> **ENUNCIADO 1**
Responde, con base en el fragmento sobre la legitimidad democrática en la Unión Europea:
(a) ¿Cómo define Balibar el tercer problema de la agenda de la construcción europea?
(b) ¿Qué reclaman de la Unión algunas candidaturas catalanas a Europa?
(c) ¿Qué instancia independiente del sistema representativo ha hecho surgir la crisis actual?
> **ENUNCIADO 2**
Transcribe literalmente el tramo del fragmento sobre la legitimidad democrática en la Unión Europea que empieza en las palabras "ni puede, y" y termina después de "democracia, por consiguiente.".

> **FRAGMENTO DE LA PÁGINA**
__________
En
la agenda de la construcción europea están, desde luego, las dos grandes
cuestiones de la historia y la economía, pero sobre todo, dice Étienne Balibar
en el artículo referenciado en un post anterior, un tercer problema que él
define como «de legitimidad y de democracia.» Ocurre que la Unión se ha dotado de un
sistema político mixto, con un federalismo imperfecto que aparece esbozado en
la división entre unas instancias decisorias propiamente comunitarias y otras
reservadas a los Estados miembros. El sistema nunca ha sido estable, debido a
derechos de veto y otros mecanismos que permiten a cada una de las dos
instancias «organizar su propia irresponsabilidad», en palabras de Balibar. Los
problemas que resultan incómodos para un Estado miembro o para la comunidad en
su conjunto se encarrilan sin demasiado ruido ni alharacas a una vía muerta.
Esa es una de las razones de la inutilidad, por no llamarla ingenuidad, de la
reivindicación contenida en algunas candidaturas catalanas a Europa, que
reclaman de la Unión
que se defina sobre el derecho a decidir. Lo cierto es que la Unión europea a) ni sabe, b)
ni puede, y c) ni quiere, entrar en ese tipo de cuestiones “internas”.
Pero
si el sistema político europeo era ya antes inestable, la crisis actual lo ha
desestabilizado aún más al hacer surgir de su seno una instancia independiente
del propio sistema representativo, el Banco central europeo (BCE), que funciona
como un organismo prácticamente soberano que impone sanciones a los Estados
miembros, dicta leyes y directrices, quita y pone gobiernos, y modifica
mandatos constitucionales. Lo hace sin sujeción a ningún acuerdo formal previo,
sin debate ni votación en los órganos de representación comunitarios. Sin
legitimidad y sin democracia, por consiguiente.
__________
> **ENTRADAS LISTADAS**
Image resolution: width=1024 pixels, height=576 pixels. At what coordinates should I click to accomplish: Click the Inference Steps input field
__________
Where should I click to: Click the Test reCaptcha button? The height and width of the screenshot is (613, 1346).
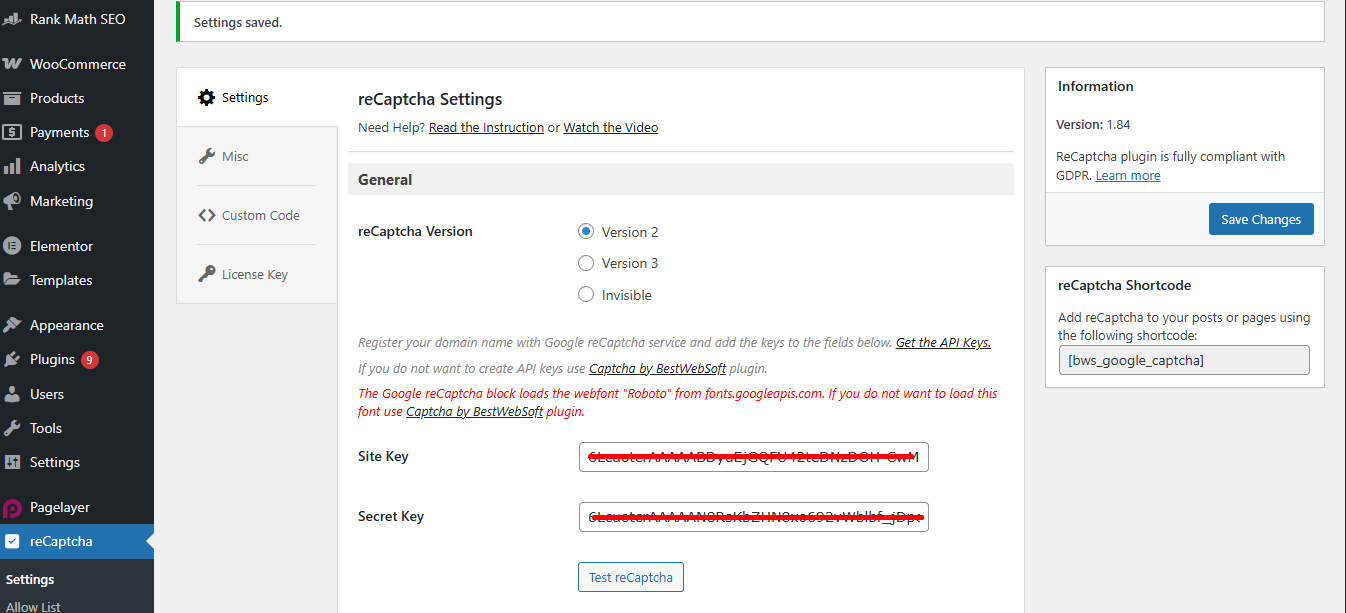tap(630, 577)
__________
> **RESPUESTA ESPERADA 1**
(a) Como un problema «de legitimidad y de democracia».
(b) Que se defina sobre el derecho a decidir.
(c) El Banco central europeo (BCE).

> **RESPUESTA ESPERADA 2**
ni puede, y c) ni quiere, entrar en ese tipo de cuestiones “internas”.
Pero
si el sistema político europeo era ya antes inestable, la crisis actual lo ha
desestabilizado aún más al hacer surgir de su seno una instancia independiente
del propio sistema representativo, el Banco central europeo (BCE), que funciona
como un organismo prácticamente soberano que impone sanciones a los Estados
miembros, dicta leyes y directrices, quita y pone gobiernos, y modifica
mandatos constitucionales. Lo hace sin sujeción a ningún acuerdo formal previo,
sin debate ni votación en los órganos de representación comunitarios. Sin
legitimidad y sin democracia, por consiguiente.